Le John F. Kennedy Memorial Center for the Performing Arts est confronté à une date limite imminente pour retirer le nom du président Donald Trump à la suite d’une décision de justice selon laquelle le conseil d’administration de l’institution n’avait pas le pouvoir d’apporter des changements.
Vendredi, un juge fédéral a rejeté une tentative de retarder l’ordonnance émise le mois dernier, laissant peu de temps au Kennedy Center pour s’y conformer, selon l’Associated Press. La décision se concentre sur l’autorité légale régissant une institution artistique reconnue au niveau national et sur la question de savoir si ses dirigeants peuvent changer de nom sans l’approbation du Congrès.
Selon CNN, le Kennedy Center avait jusqu’à 23 h 59 vendredi pour retirer le nom de Trump du bâtiment.
Que sais-tu ?
Ces va-et-vient juridiques ont attiré l’attention nationale en raison du statut du Kennedy Center en tant que mémorial à l’ancien président John F. Kennedy.
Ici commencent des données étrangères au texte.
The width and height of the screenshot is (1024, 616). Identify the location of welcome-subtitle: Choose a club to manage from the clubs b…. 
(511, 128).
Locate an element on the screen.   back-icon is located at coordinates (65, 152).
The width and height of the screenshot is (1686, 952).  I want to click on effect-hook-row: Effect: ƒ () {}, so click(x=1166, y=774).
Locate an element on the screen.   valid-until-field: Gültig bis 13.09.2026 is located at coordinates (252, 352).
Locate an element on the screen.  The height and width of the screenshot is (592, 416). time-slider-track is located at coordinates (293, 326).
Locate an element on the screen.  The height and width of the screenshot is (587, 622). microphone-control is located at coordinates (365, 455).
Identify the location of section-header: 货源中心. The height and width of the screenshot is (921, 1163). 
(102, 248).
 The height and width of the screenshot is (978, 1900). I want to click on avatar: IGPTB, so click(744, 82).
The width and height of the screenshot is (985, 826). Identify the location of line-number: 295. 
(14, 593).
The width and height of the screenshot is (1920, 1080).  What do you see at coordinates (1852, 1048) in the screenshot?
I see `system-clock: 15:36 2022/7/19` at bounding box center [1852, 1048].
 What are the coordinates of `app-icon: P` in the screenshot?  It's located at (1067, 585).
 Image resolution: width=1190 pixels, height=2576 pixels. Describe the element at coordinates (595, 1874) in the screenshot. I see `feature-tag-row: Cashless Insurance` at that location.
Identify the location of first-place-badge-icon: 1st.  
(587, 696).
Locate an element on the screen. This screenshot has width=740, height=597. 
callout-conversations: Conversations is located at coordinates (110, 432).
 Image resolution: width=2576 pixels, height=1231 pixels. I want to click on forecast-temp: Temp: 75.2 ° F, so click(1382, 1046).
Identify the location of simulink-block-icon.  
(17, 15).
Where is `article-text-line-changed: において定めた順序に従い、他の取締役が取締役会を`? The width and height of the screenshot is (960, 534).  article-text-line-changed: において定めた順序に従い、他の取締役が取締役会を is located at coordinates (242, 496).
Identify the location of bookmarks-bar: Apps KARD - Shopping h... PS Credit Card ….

Les tribunaux ont déjà jugé que les changements apportés aux noms des agences relevaient de l’autorité du Congrès plutôt que de la discrétion du conseil d’administration. Les efforts déployés par les responsables du Kennedy Center pour bloquer ou retarder l’ordre ont échoué, de sorte que la décision est restée en vigueur une fois la date limite passée.
Cette décision représente un revers important pour les efforts visant à maintenir le nom de Trump au premier plan. L’appel étant rejeté et le délai fixé, l’agence devrait se conformer à l’ordonnance du tribunal, car des corps et des échafaudages ont été vus à l’extérieur du bâtiment vendredi soir, rapporte CNN.
Dans un long post après la décision du mois dernier de retirer son nom et de bloquer les projets de fermeture de la salle pour rénovations, Trump a déclaré en partie : « étant donné que les démocrates de gauche radicale se soucient plus de s’opposer à votre président préféré, ME, que de sauver le centre des arts du spectacle mourant, et qu’ils perdent presque tous beaucoup d’argent à travers le pays, nous changerons pour qu’ils puissent travailler avec le Congrès.
Il s’agit d’une histoire en développement qui sera mise à jour avec des informations supplémentaires.